From: Metformin inhibits mitochondrial complex I in intestinal epithelium to promote glycaemic control
(a) Pyruvate tolerance test in which 200 mg kg−1 metformin was delivered by oral gavage 30 minutes before the intraperitoneal injection of pyruvate (2 g kg−1) in overnight-fasted mice on standard diet. (b) Incremental area under the curve of (a); Vil-Crevehicle n = 15, Vil-Cre:NDI1vehicle n = 14, Vil-Cremetformin n = 16, Vil-Cre:NDI1metformin n = 13. (c) Pyruvate tolerance test in which 200 mg kg−1 metformin was delivered by oral gavage 30 minutes before the intraperitoneal injection of pyruvate (2 g kg−1) in overnight-fasted mice on high-fat diet. (d) Incremental area under the curve of (c); Vil-Crevehicle n = 13, Vil-Cre:NDI1vehicle n = 17, Vil-Cremetformin n = 16, Vil-Cre:NDI1metformin n = 14. SD = standard diet; HFD = high-fat diet (60% lard); IP = intraperitoneal; iAUC = incremental area under the curve (arbitrary units). (e) Metabolomics heatmap of liver one hour after orally administered vehicle (water) or metformin (200 mg kg−1) in overnight fasted mice; n = 5 per condition. All mice were male. For SD-fed mice, pyruvate tolerance tests were performed on 7–10-week-old animals and the liver metabolomics was performed on 9-12-week-old animals.

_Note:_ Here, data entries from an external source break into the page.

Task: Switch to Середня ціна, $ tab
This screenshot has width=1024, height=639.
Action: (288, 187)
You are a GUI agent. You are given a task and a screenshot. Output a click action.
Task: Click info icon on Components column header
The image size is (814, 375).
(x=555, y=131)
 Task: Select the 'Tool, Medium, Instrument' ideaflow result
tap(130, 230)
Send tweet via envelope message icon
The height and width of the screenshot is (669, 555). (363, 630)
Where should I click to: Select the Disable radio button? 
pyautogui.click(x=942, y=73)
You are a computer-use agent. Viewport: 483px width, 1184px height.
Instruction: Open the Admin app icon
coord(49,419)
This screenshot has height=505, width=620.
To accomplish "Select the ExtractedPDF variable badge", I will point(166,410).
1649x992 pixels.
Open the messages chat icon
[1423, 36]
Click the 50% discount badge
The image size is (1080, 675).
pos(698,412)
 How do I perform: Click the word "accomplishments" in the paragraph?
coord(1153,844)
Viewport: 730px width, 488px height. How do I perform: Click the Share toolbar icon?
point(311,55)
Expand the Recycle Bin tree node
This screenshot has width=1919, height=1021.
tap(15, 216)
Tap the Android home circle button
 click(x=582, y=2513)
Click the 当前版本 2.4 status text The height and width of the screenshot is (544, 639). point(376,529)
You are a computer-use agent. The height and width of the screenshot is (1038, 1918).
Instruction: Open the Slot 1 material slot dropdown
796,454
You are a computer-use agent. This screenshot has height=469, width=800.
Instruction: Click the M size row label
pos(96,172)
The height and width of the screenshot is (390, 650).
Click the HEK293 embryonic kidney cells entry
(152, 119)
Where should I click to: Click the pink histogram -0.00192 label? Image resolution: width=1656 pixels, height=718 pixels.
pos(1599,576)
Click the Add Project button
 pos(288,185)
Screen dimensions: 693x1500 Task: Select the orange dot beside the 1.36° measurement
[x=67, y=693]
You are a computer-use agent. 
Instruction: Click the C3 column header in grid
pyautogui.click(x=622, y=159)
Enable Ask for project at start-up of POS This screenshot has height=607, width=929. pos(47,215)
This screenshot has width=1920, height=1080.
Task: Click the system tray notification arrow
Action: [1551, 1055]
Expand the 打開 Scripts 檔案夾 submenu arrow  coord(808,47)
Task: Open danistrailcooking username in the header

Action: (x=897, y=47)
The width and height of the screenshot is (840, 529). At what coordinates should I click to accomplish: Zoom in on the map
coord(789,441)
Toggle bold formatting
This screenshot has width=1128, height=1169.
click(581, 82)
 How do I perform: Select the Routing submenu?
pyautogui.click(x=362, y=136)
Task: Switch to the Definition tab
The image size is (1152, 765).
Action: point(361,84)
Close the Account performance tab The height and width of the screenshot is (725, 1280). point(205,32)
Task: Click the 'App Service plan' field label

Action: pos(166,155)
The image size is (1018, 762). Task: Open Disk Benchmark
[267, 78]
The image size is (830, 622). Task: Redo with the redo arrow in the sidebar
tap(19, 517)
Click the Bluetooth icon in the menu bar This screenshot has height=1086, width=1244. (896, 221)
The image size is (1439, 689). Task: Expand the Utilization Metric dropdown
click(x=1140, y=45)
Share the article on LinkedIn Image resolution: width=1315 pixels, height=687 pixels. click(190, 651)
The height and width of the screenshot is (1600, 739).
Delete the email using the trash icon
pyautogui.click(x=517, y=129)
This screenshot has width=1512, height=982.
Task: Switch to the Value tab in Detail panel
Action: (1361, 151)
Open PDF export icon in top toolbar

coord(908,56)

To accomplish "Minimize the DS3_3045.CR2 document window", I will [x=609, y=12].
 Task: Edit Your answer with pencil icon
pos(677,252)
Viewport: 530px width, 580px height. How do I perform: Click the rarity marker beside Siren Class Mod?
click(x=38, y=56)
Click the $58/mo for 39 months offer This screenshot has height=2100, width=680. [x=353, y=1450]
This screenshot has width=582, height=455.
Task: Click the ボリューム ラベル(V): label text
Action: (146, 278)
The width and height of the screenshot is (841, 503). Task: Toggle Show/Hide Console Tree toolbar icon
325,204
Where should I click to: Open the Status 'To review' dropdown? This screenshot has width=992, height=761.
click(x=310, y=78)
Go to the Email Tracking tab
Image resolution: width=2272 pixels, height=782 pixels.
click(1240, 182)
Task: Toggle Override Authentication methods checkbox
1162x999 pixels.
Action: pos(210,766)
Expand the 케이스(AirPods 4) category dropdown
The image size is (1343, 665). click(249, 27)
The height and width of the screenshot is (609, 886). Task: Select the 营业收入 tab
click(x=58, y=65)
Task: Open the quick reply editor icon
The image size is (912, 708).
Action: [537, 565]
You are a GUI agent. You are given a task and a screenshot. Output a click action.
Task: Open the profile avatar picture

For HFD-fed mice, HFD was started at 8 weeks of age and pyruvate tolerance tests were performed after 8-10 weeks of HFD feeding. Data are presented as mean ± SEM. Statistical significance was determined by Two-way ANOVA with Bonferroni’s correction for multiple comparisons. *P < 0.05, **P < 0.01, ***P < 0.001.